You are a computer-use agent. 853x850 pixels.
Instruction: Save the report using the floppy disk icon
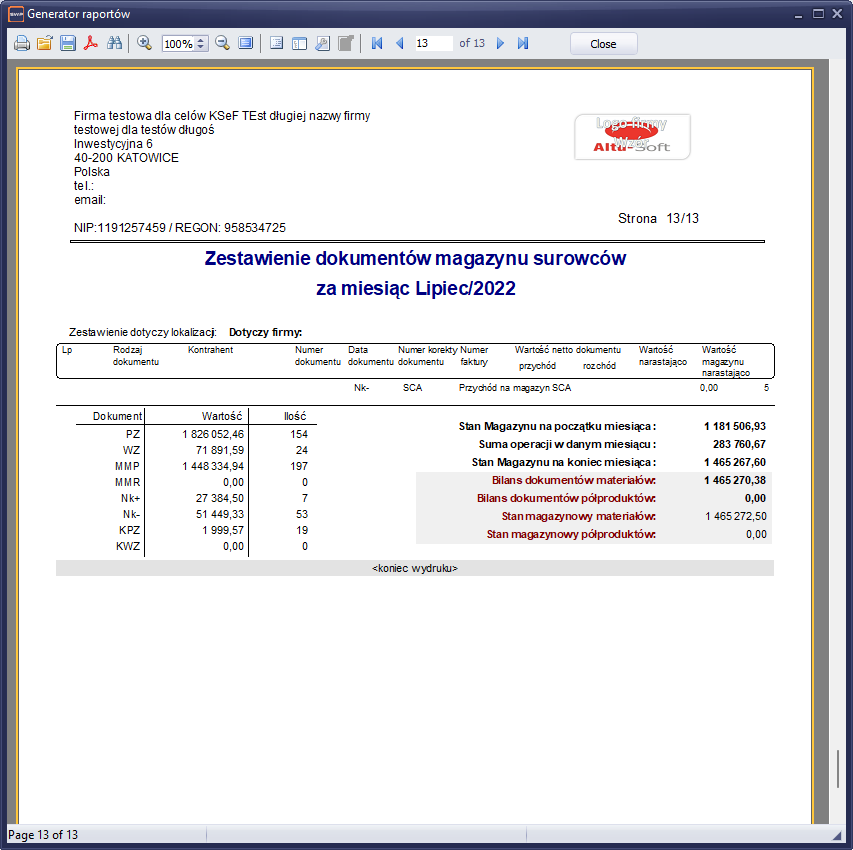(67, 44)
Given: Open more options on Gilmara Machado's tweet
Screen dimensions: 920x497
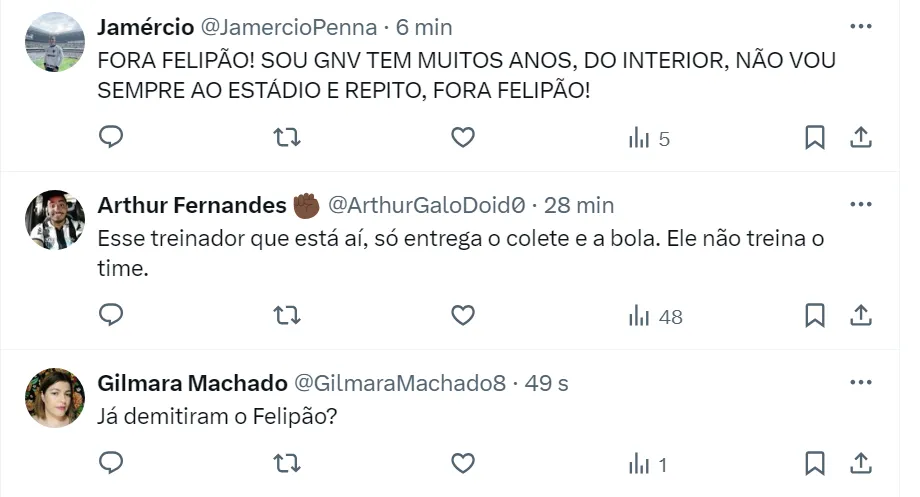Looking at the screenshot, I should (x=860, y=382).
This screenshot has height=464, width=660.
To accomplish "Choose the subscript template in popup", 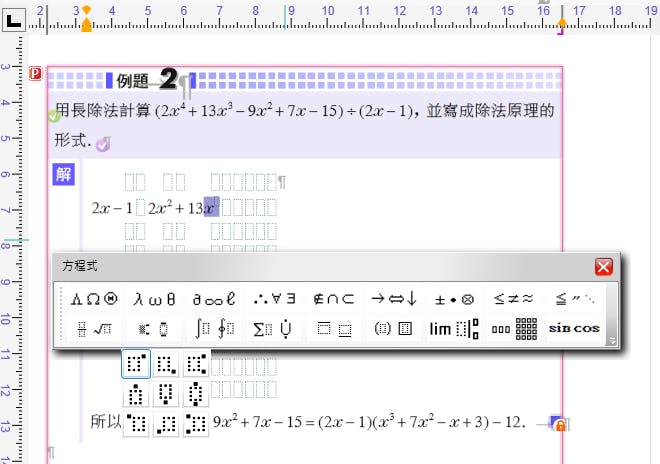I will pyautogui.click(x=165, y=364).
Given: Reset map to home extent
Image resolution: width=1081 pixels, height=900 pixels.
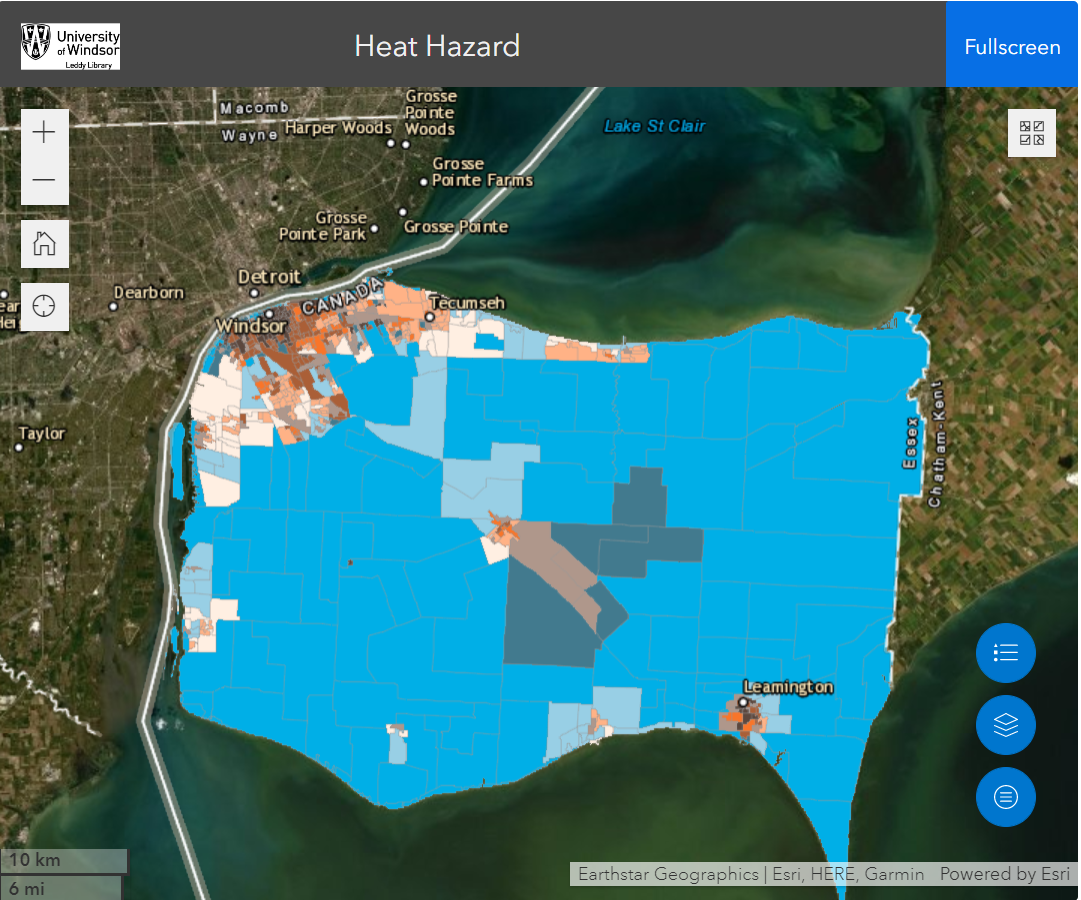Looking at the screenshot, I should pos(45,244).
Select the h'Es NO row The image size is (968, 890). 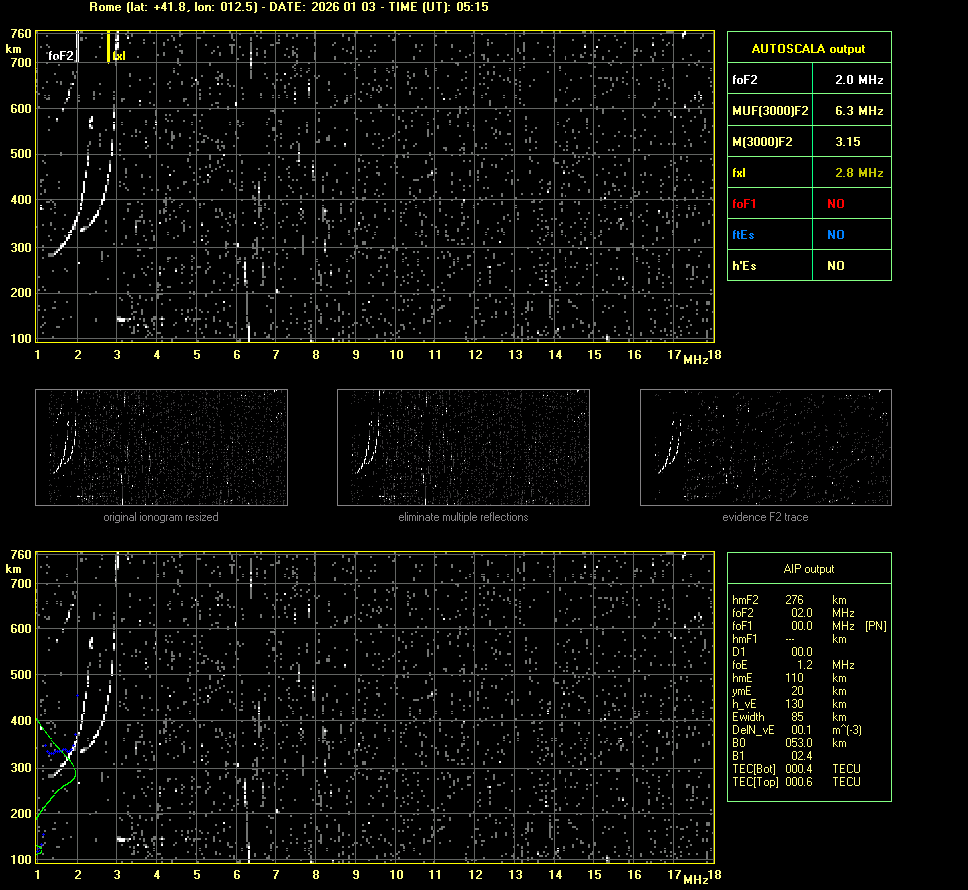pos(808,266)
◆ ◆ ◆ ◆ ◆ ◆ ◆
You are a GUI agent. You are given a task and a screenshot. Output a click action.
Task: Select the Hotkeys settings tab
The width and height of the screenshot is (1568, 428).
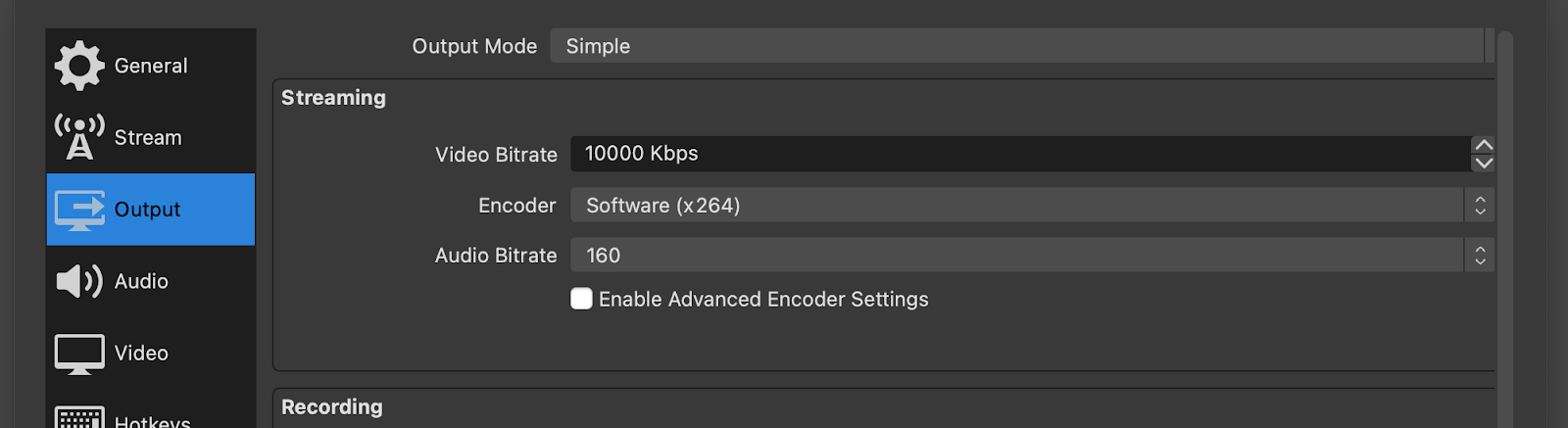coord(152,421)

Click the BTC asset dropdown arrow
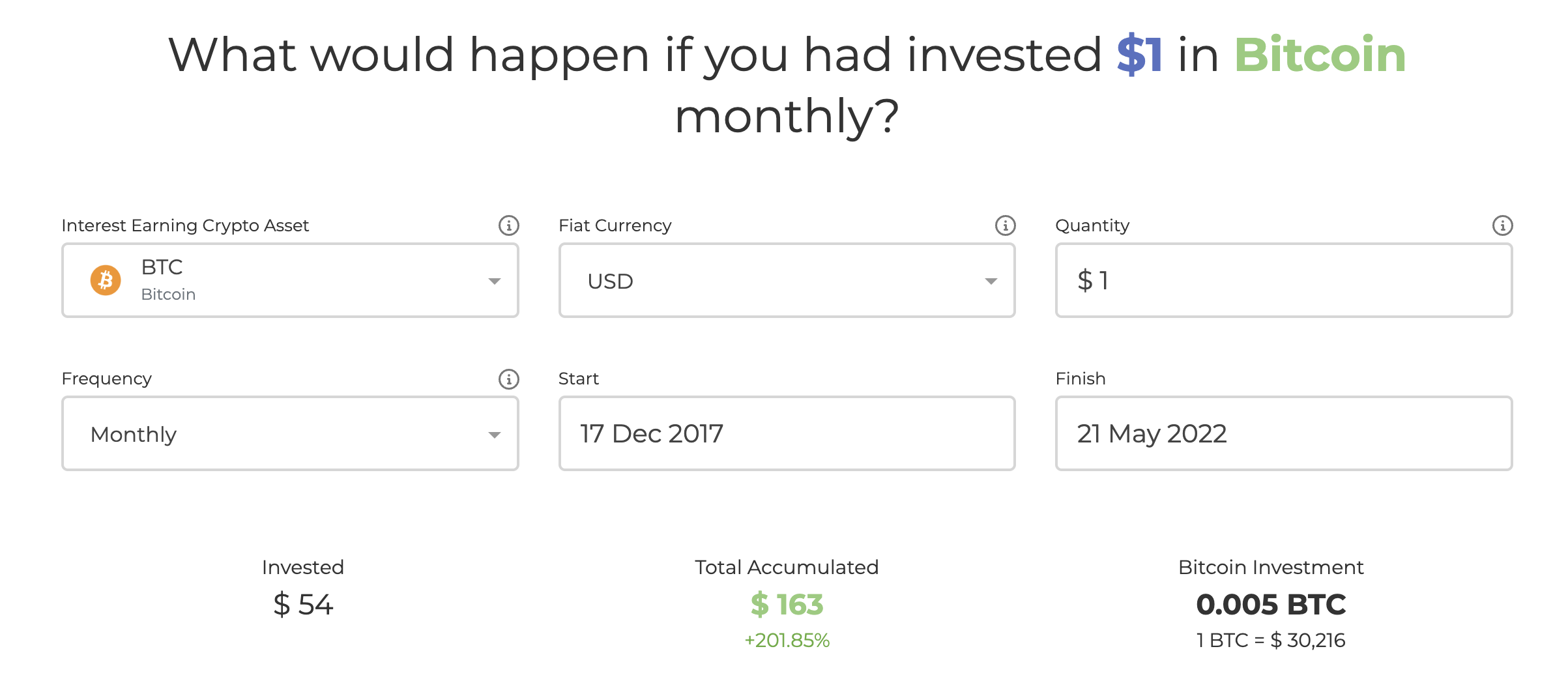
◆ ◆ ◆ ◆ ◆ ◆ ◆
▶ What is needed
Each line above that contains the string "agent" should be identified and copied.

▶ Exercise result
You are a computer-use agent. 853x850 pixels.
You are a GUI agent. You are given a task and a screenshot. Output a click action.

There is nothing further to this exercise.